══ DATA FOR PROCESSING

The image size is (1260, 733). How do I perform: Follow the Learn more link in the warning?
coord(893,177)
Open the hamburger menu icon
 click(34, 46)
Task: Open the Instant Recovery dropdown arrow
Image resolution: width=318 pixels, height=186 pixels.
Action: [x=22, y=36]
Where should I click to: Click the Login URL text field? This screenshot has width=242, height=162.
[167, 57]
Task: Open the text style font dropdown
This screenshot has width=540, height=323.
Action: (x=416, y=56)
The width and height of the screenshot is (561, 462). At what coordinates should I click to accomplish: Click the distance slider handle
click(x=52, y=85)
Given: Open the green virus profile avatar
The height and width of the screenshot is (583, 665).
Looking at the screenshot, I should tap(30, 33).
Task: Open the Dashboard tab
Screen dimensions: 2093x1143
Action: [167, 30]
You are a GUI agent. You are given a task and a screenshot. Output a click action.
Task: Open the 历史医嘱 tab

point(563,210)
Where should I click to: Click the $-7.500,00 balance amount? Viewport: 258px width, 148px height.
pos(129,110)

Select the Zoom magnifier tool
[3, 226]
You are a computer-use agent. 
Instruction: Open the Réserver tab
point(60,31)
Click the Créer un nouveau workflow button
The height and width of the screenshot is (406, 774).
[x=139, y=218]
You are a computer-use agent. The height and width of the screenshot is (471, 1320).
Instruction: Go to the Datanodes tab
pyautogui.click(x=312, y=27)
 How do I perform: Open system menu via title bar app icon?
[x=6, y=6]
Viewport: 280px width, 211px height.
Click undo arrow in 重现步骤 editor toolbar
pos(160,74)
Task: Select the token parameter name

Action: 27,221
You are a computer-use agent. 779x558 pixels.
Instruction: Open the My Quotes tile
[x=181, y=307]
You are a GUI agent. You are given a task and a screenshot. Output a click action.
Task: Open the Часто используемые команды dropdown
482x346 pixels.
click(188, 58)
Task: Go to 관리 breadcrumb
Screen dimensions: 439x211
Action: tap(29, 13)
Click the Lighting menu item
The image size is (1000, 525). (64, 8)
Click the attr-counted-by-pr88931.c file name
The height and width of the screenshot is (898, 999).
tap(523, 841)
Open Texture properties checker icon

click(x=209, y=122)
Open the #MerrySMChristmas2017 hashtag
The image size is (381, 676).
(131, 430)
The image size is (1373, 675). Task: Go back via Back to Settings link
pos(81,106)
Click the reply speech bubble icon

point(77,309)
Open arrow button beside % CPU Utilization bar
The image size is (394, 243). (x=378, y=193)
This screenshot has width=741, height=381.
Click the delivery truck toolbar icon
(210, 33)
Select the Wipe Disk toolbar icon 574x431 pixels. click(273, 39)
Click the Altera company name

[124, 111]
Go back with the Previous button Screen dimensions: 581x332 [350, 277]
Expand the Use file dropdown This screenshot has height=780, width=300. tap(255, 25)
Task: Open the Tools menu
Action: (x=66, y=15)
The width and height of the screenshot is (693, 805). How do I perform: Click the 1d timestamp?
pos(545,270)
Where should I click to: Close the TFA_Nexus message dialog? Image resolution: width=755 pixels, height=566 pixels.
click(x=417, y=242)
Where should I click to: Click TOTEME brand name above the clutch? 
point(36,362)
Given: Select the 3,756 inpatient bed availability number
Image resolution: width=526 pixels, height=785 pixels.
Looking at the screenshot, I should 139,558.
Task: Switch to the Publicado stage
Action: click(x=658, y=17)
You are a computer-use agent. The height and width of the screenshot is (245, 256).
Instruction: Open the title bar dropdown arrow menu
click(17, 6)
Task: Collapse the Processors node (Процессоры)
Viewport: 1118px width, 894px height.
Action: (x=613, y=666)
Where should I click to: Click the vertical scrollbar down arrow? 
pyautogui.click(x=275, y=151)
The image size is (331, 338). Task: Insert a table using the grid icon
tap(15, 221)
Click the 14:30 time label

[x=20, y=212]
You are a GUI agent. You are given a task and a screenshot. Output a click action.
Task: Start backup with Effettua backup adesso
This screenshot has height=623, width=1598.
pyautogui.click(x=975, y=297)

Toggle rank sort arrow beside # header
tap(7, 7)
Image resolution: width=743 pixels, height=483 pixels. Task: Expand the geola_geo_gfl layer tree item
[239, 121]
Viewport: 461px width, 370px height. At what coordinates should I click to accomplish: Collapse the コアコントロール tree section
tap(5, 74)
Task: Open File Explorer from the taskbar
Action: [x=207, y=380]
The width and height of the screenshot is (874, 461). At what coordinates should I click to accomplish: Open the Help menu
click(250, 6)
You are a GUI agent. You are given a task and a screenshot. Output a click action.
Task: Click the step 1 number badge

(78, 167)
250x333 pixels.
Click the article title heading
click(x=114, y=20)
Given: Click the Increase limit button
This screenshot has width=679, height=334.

════

WHAT THE TASK REQUIRES
From the entries above, write out only the lines starting at the line that holds "This screenshot has width=540, height=323." and ending at the line that holds "Task: Open the Dashboard tab", keeping both and matching them exactly.

EXERCISE RESPONSE
This screenshot has width=540, height=323.
Action: (x=416, y=56)
The width and height of the screenshot is (561, 462). At what coordinates should I click to accomplish: Click the distance slider handle
click(x=52, y=85)
Given: Open the green virus profile avatar
The height and width of the screenshot is (583, 665).
Looking at the screenshot, I should tap(30, 33).
Task: Open the Dashboard tab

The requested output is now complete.